Renate Schmidt, MdB, Ministerin a. D., 3 Kinder

"Wir brauchen Ganztagsschulen, die nicht den Unterricht einfach in den Nachmittag verlängern, sondern ihn rhythmisieren, zwischen Lernen und Freizeit abwechseln. Vor allem sollen nicht die Eltern, sondern die Lehrer verantwortlich für den Schulerfolg sein: Im PISASiegerland Finnland kennt man etwa keinen Nachhilfe-Unterricht - bei uns geben Eltern jährlich 1,8 Milliarden Euro dafür aus. Das hat zur Folge, dass bei uns ein Kind aus einer armen, bildungsfernen Familie eine bis zu sechsmal schlechtere Chance hat, Abitur zu machen, als ein Kind aus gut situierter Familie - bei gleichen Begabungen. Dies ist die größte Ungerechtigkeit in Deutschland."

Rita Süssmuth, CDU, Bundestagspräsidentin a. D.

"Wir haben aus PISA einseitig die falschen Schlüsse gezogen. Kinder brauchen Ganzheitlichkeit: emotionales, soziales, keineswegs vorrangig kognitives bzw. verkopftes Lernen. Das Musische ist so wichtig wie Sprache, Mathe und Naturwissenschaften. Die dringlichste Aufgabe heißt persönliche Zuwendung und individuelle Förderung, fußend auf den Stärken, nicht auf den Defiziten. Wir zerstören die Lust zu lernen, indem wir bereits in der Grundschule bei allen Beteiligten den Leistungs- und Verteilungsdruck ständig verstärken."

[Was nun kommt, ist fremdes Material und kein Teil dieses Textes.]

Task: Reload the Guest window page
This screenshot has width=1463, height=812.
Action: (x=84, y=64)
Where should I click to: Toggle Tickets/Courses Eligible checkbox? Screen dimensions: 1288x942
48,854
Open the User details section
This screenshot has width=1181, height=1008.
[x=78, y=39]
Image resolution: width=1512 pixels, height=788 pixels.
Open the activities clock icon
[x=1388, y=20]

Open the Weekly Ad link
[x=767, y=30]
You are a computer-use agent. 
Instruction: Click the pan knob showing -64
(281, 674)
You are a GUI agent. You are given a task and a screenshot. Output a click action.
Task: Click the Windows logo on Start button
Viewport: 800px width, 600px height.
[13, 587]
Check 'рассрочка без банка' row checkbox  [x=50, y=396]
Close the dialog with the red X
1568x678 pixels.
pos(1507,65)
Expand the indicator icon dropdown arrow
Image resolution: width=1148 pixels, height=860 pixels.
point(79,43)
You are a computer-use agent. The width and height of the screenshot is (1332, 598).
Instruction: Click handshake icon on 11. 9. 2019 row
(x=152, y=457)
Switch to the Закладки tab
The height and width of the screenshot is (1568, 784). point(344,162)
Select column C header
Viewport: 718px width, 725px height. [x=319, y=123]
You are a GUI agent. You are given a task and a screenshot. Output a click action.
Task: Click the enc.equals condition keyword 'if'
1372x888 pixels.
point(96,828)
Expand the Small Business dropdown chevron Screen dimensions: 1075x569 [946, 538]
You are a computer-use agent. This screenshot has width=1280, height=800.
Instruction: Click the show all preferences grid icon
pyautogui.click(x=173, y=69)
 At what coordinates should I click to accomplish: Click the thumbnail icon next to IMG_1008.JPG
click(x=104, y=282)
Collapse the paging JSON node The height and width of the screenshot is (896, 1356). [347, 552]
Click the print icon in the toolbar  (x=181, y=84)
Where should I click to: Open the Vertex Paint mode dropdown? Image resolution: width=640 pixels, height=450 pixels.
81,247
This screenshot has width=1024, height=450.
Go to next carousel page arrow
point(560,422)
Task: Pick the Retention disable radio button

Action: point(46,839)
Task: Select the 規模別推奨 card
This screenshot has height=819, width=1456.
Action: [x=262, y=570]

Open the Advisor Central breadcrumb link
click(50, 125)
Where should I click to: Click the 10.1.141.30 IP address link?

Andrea Lüdke, Schauspielerin, 3 Kinder

"Kinder müssen sich auch mal langweilen dürfen, sich nur zum Spielen verabreden, Zeit haben zu träumen. Wenn sie immer ein Tagespensum abarbeiten müssen wie kleine Erwachsene, läuft was verkehrt. Mein Hauptkritikpunkt am jetzigen Schulsystem bleibt aber: Bei Klassenstärken von über 30 Kindern ist Stress programmiert, differenziertes Lernen und Lehren äußerst schwierig."